Kenneth Hare Bicker-Caarten (29 August 1911 – 1980) was an English actor who worked under the name Kenneth Carten.

==Biography==
Kenneth Hare Bicker-Caarten was born on 29 August 1911 at Blomfield Road, Maida Vale, London, the son of middle-class parents Catherine and Edwin Hare Bicker-Caarten. His sisters were playwrights Waveney Carten and Audrey Carten.

Tallulah Bankhead, a very close friend of his sister, Audrey, became a surrogate mother to Carten, who during the summer break from Eton College, went to live with them.

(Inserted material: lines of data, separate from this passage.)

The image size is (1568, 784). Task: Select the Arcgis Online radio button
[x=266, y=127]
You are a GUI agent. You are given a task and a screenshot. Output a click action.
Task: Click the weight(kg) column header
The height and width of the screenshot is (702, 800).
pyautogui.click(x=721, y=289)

In the late 1930s, with his sister, Audrey, he frequented the social circle of Elvira Mullens Barney.

==Appearances==
- 1930: Charlot's Masquerade with Beatrice Lillie
- 1930: Wonder Bar with Gwen Farrar and Norah Blaney.
- 1933: Gay Love by Waveney Carten and Audrey Carten, with Gwen Farrar
- 1933: Please with Beatrice Lillie.
- 1934: Streamline with Tilly Losch.
- 1935: Roulette
- 1935: Full House by Ivor Novello.
- 1936: as Edward Valance in Family Album, written and starred by Noël Coward
- 1936: as Alf in Red Peppers, written and starred by Noël Coward
- 1936: as Gaston in Ways and Means, written and starred by Noël Coward
- 1936: as Stanley in Still life, written and starred by Noël Coward
- 1936: Tonight at 8:30, written and starred by Noël Coward
- 1937: Foodlight written by Beverley Nichols, with Cyril Butcher and Hermione Baddeley.
- 1939: Operette (musical)|Operette (later he recorded the song The Stately Homes of England).
- 1939: French without Tears by Terence Rattigan.
- 1942: as Sub-Lieutenant R.N.V.R. in the war-movie In Which We Serve directed by Noël Coward and David Lean.

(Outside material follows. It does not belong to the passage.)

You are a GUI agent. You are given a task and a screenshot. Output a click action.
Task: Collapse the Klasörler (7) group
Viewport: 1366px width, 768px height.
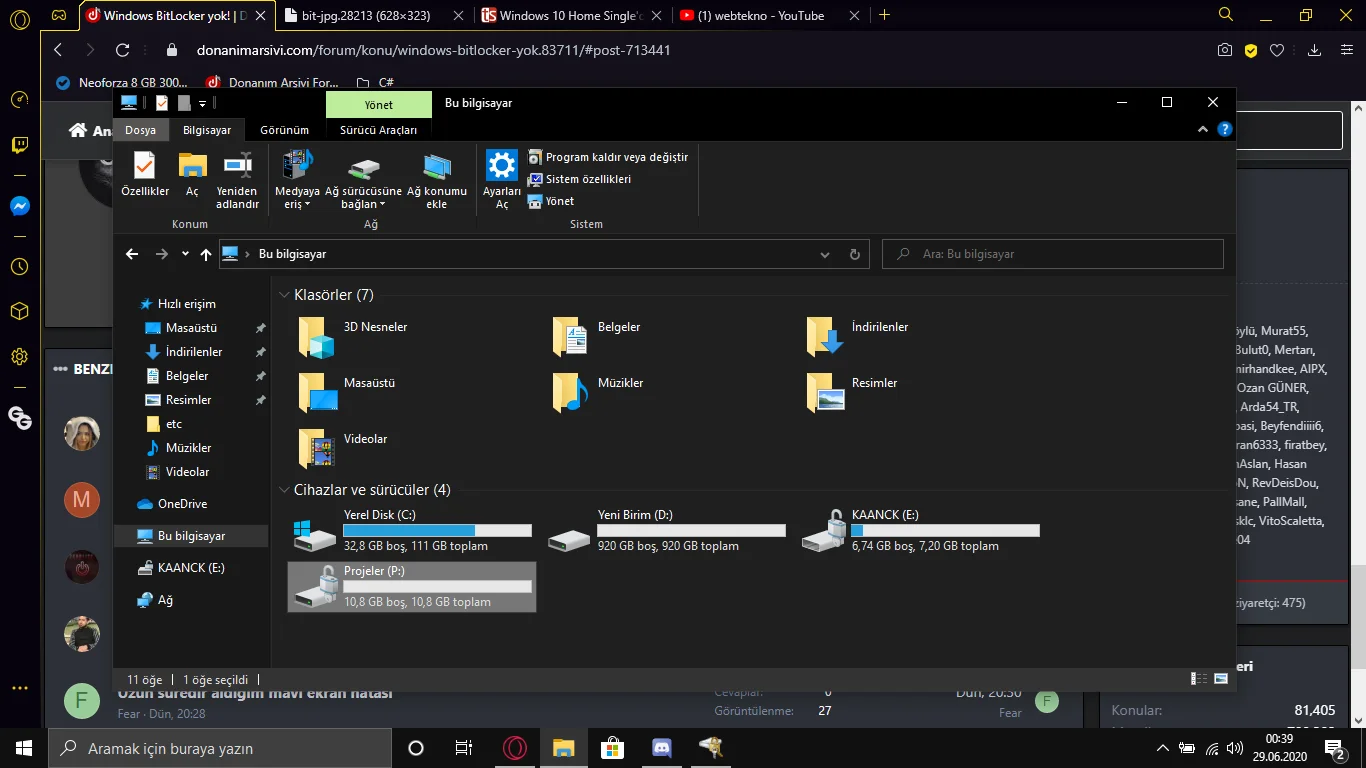click(285, 295)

After leaving acting, he became a theatrical agent; his clients included Laurence Olivier, Noël Coward and Googie Withers. He discovered and represented Peter Sallis. He worked for the Myron Selznick corporation. He represented also Amelia Hall, who, in her memoirs, wrote: "I returned to my Hampstead digs and phoned Kenneth Carten. "Mr Carten, I cannot take part in the murder of a masterpiece." In his quiet, English way Kenneth Carten reasoned with me. He asked me to realize that not every day did an actress come to England from abroad and within two or three weeks land a role like Amanda. He begged me to put up with the script. I did. Looking back, I marvel that I was allowed to work, for I did not belong to British Equity, nor to any union."

He died in Kensington in 1980.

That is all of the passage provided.